Frederick Doyle was born in Oak Park on April 3, 1920. He attended the local schools and graduated from Oak Park River Forest High School in 1937. In 1943 he joined the army and served until 1948. While in the army, he was involved in preparing target charts for aerial bombing on Japan.
After leaving the army, Doyle attended Syracuse University and received a Bachelor’s degree in Civil Engineering; from there, he went to study in the Netherlands at the International Training Center for Aerial Survey on a Fulbright Fellowship. His later graduate study work was in both mathematics and astronomy from Ohio State and Georgetown Universities respectively.

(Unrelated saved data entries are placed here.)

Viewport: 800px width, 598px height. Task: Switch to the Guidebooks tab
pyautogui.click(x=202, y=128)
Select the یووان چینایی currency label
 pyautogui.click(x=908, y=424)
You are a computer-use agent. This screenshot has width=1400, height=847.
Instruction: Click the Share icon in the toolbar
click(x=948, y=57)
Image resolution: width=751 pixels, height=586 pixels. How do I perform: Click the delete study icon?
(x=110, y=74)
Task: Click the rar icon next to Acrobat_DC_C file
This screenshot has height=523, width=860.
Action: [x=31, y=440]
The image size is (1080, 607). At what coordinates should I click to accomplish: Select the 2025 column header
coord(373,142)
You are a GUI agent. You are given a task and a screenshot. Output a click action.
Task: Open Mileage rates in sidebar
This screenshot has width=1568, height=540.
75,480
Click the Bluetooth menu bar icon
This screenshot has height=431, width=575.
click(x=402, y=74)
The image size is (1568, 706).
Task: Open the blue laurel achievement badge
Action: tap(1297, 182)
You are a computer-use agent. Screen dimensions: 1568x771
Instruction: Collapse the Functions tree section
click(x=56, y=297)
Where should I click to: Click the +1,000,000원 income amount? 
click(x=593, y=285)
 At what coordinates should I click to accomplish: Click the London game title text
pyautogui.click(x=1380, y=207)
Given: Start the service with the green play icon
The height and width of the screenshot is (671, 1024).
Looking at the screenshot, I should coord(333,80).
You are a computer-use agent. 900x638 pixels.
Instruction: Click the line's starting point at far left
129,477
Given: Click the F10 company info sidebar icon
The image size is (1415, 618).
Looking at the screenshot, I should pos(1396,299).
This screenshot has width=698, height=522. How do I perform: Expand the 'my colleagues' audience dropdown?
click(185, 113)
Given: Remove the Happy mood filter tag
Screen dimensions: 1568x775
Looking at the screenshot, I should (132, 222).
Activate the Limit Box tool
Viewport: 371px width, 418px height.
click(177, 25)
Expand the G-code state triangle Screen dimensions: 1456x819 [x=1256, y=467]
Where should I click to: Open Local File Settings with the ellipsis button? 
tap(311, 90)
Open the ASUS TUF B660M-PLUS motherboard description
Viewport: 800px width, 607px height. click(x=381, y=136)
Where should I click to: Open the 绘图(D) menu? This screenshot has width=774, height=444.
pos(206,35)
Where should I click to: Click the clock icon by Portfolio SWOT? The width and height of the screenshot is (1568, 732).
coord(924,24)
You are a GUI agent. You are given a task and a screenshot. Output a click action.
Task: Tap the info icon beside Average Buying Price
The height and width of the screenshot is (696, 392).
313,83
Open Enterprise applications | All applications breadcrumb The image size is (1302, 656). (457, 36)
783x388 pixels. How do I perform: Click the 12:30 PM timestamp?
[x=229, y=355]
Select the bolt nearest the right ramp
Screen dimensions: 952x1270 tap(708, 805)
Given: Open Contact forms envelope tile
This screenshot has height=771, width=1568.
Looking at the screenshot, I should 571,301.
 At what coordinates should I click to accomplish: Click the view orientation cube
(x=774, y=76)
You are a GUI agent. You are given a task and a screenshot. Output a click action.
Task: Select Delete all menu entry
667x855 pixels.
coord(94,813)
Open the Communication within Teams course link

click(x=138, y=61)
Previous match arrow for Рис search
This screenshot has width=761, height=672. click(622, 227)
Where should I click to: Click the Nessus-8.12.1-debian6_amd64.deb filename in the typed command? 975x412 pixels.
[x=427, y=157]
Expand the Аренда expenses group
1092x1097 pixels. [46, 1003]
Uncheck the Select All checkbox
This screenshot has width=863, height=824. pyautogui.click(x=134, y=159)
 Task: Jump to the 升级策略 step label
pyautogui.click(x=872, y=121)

Doyle became involved in space activities in 1954 when he served as leader of the U.S. Air Force solar eclipse expedition to Labrador. His most interesting contributions to the space program came when he was asked to be Chairman of NASA’s Apollo Orbital Science Photographic Team in 1969. He planned the camera systems and directed all the orbital science photography for Apollo lunar missions 13 through 17.
In 1971, Doyle received NASA’s Medal for Exceptional Scientific Achievement for his development of the Apollo orbital photographic systems. His full-scale maps were able to record the “mountains of the moon.” Doyle later became principal investigator on Landsat and Skylab and directed the photography projects on the Mariner and Viking missions to Mars, Venus, and Mercury.
He wrote over 100 papers and scientific reviews that were published in various scientific journals throughout the world and also lectured and taught at various universities and institutions throughout his career. He passed away on April 17, 2013 in McLean, Virginia.